Five Questions with The Rev. Jacynthia Murphy
Reflection from the Province of Aotearoa, New Zealand & Polynesia
Who are you?
Rev’d Jacynthia Murphy from the Province of Aotearoa, New Zealand & Polynesia – Te Hāhi Mihinare ki Aotearoa ki Niu Tīreni, ki Ngā Moutere o Te Moana Nui a Kiwa. I am of Māori descent and serve part time in a Pākehā parish. The rest of me works in the General Synod / Te Hīnota Office as Operations Support Manager to the provincial General Secretary.
Where are you finding hope during the time of COVID-19?
I’m a bit of an environmentalist at heart and I’m always looking for ways in which to poke our nation and church into reducing our negative footprints that create global havoc commonly attributed to the ill-effects of human decadence. Hope has come in many forms during this time of COVID-19:
- my fuel tank is still on full after weeks of no travel,
- less rubbish is overflowing onto the streets,
- traffic flows have markedly reduced our carbon emissions,
- Zoom meetings have hastened decision making,
- we’ve discovered we can do ‘virtual church’ and our ‘virtual pews’ have overflowed,
- the birdsong in the mornings has been deafening,
- the collective collaboration on the things we enjoy e.g. singing, choir, teaching, and learning, to name a few, has been outstanding.
Hope is in COVID-19 prompting us to accept that we are able to do things differently.
What is your community’s greatest strength?
I consider my community to have a population of 5 million. My community is my nation and I am extremely proud, in particular with our Prime Minister Jacinda Ardern, in the community to which I belong. We locked down for four weeks and my community complied, coped, and overcame the challenges that lockdown presented. Māori have a saying “Ka ora au i a koe, ka ora koe i a au” I survive because of you and you survive because of me.
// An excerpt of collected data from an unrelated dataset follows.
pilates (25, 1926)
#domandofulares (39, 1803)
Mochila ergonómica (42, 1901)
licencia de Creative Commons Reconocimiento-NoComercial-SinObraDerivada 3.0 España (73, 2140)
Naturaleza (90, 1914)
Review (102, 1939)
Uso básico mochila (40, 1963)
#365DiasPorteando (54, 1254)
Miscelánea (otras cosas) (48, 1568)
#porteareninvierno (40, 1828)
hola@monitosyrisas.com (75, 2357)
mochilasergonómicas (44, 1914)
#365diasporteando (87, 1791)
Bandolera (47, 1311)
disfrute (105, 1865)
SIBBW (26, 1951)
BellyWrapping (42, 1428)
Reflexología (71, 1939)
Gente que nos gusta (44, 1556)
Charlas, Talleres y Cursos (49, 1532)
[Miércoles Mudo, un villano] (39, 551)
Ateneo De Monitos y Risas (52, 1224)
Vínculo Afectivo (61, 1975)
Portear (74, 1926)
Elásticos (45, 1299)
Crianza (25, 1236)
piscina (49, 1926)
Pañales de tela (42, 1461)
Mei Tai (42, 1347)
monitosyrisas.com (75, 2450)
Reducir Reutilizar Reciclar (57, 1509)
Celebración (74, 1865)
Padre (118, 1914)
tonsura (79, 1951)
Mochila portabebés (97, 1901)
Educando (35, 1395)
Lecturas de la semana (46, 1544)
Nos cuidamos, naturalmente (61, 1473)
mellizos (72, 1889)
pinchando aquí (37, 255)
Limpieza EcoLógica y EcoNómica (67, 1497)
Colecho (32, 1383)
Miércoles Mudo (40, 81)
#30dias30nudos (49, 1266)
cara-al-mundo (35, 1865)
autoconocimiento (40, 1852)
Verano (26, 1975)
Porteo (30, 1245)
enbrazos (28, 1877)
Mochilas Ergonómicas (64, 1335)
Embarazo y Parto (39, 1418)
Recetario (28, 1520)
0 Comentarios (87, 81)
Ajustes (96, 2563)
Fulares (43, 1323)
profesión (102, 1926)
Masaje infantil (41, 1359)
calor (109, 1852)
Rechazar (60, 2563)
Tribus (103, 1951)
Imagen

Why is being a part of the world-wide Anglican Communion important to you?
Our Anglican Communion managed to bridge the oceans and lands that oftenseparate us. As part of my day-to-day ‘virtual church’ it was comforting to know that many others, from every corner of our Anglican bubble were there to offer support, resources, prayers, and camaraderie. When we needed it, the AC was there.
How can we be praying for you and your community?
Please pray that we, having learnt from this experience, might consider how to do what we do in a different way. Not by giving less, not by giving more, but definitely by giving back to a world struggling to survive, particularly from an environmental crises. Pray that we move beyond the traditional brick and mortar to the fields where the harvests are possible. Many thanks for your prayers.